Para revalorizar e dignificar o trabalho de cuidadoras e empregadas do lar e defender seus direitos, meia centena de mulheres colombianas imigrantes e com experiência migratória criaram em 2011 a cooperativa transatlântica Coomigrar. A organização atende mulheres que vivem na cidade colombiana de Pereira e as espanholas de Valência e de sua vizinha Alicante, e participou da organização do fórum.
A Coomigrar pretende “dignificar um trabalho que as mulheres fazem e que não é reconhecido”, explicou Luisa Vidal, coordenadora na Espanha da organização feminista colombiana Sisma-Mulher, impulsionadora do projeto apoiado pela Agência Espanhola de Cooperação Internacional para o Desenvolvimento. Na Colômbia, a Coomigrar presta, desde julho de 2011, serviços profissionais de cuidado de crianças, adultos e dependentes e apoio doméstico, enquanto na Espanha sua função se volta no momento para incidir e sensibilizar sobre os direitos das mulheres. Também visualiza seu papel como agentes de desenvolvimento e capacita suas sócias.

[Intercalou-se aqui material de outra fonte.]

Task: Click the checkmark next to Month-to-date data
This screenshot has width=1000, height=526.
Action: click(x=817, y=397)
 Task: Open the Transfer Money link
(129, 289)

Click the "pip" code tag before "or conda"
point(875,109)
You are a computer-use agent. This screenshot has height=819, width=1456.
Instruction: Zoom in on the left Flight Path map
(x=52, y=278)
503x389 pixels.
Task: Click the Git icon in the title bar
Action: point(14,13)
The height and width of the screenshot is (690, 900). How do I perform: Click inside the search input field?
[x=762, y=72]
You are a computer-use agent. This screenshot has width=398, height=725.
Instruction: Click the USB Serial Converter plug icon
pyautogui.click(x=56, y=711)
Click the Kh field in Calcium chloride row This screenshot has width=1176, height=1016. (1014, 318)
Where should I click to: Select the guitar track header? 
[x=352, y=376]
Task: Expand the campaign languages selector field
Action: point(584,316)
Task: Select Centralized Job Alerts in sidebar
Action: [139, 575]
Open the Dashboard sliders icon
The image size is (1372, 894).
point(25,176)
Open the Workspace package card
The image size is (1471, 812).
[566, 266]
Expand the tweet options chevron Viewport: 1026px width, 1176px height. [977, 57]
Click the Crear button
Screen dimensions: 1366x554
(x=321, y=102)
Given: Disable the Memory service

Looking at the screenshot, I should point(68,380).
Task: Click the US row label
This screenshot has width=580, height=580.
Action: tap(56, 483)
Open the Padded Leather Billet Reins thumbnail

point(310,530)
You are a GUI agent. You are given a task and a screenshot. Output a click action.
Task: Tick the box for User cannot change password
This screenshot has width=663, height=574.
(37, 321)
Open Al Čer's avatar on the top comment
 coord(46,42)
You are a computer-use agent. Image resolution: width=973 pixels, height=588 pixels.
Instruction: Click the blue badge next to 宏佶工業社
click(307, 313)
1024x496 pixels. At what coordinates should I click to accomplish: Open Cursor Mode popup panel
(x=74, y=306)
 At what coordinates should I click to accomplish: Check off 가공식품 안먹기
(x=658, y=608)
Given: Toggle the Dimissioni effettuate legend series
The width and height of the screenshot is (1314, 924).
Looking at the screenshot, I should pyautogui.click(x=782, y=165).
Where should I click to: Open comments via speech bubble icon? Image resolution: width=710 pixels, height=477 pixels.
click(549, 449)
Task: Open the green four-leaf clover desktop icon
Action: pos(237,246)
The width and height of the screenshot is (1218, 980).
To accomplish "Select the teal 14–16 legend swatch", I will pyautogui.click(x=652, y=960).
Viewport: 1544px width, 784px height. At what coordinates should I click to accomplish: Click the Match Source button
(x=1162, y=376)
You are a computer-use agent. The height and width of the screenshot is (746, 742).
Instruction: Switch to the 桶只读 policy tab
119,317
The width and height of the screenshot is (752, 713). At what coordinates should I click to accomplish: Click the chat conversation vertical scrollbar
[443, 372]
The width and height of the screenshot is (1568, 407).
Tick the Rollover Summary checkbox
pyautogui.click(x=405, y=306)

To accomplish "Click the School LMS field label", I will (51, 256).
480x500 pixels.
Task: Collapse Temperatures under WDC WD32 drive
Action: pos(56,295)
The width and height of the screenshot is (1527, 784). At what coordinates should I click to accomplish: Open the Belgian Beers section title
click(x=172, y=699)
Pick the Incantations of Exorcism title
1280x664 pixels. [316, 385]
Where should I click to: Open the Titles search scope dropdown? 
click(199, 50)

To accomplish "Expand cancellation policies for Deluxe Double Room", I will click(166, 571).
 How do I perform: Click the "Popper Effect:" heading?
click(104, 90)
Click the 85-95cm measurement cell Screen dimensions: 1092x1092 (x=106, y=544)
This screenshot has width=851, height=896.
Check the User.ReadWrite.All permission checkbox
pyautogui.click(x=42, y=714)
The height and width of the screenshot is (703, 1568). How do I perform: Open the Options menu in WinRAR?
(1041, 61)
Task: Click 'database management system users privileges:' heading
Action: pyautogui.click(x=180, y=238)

“Nenhuma sociedade é sustentável sem o trabalho de cuidados”, disse à IPS a refugiada política Leonora Castaño, coordenadora e sócia da Coomigrar. Ela afirmou que as trabalhadoras do setor na Espanha continuam sofrendo “um forte déficit de direitos trabalhistas” em relação aos demais setores, apesar de a nova normativa que regula a relação trabalhista do coletivo.
Em uma tentativa de tirar as empregadas e os empregados do lar da economia informal, suas condições de trabalho passaram a ser reguladas desde o primeiro dia deste ano por uma lei que obriga seus empregadores a fazerem um contrato, inscrevê-las na Assistência Social e pagar as contribuições correspondentes. “Muitos empregadores não estão contratando” suas trabalhadoras no serviço doméstico, como obriga a norma, disse Vidal à IPS.
A nova legislação considerada insuficiente pelas participantes do fórum, mantém a livre demissão e não soma ao setor os trabalhadores com direito a ajuda por desemprego. Mas estabelece a obrigação de contrato, normatiza o salário mínimo, limita os horários, fixa indenização de 20 dias por ano em demissões e obriga a um aviso prévio, garante acesso gratuito à saúde e dá direito à aposentadoria, entre outras melhorias.
A Espanha sofre os embates de uma crise econômica e financeira que aumenta a desigualdade social e cujo dado mais angustiante é uma taxa de desemprego de 26% da população economicamente ativa, com seis milhões de desocupados, segundo dados oficiais europeus do dia 30 de novembro. Muitas mulheres imigrantes que trabalhavam como cuidadoras para famílias espanholas estão conhecendo o desemprego e voltam para sues países. “Há momentos em que digo que quero ir, mas depois penso que continuarei lutando”, contou Rossana.
A Coomigrar, que se constitui em uma alternativa à crise pela qual passam as mulheres com experiência migratória, ajudou há pouco duas colombianas que voltaram para sua terra a conseguirem trabalho, disse Vidal.
“É preciso dar valor ao trabalho dos que cuidam das pessoas que outros não podem cuidar”, disse à IPS a psicóloga Luz María Arias, integrante da cooperativa colombiana e que vive há 12 anos na Espanha com sua família. Arias valorizou no fórum o fato de que “se passou de criada a empregada do lar”. Para ela existe maior conscientização, mas “ainda há pessoas que se aproveitam”. A nova norma passa a denominar o setor como serviço do lar familiar e seus profissionais como empregados do lar. Mas, para Rossana e muitas outras, ainda não surgiram as mudanças por trás das palavras. Envolverde/IPS
* Rossana e outras fontes desta reportagem pediram para não terem seus sobrenomes divulgados.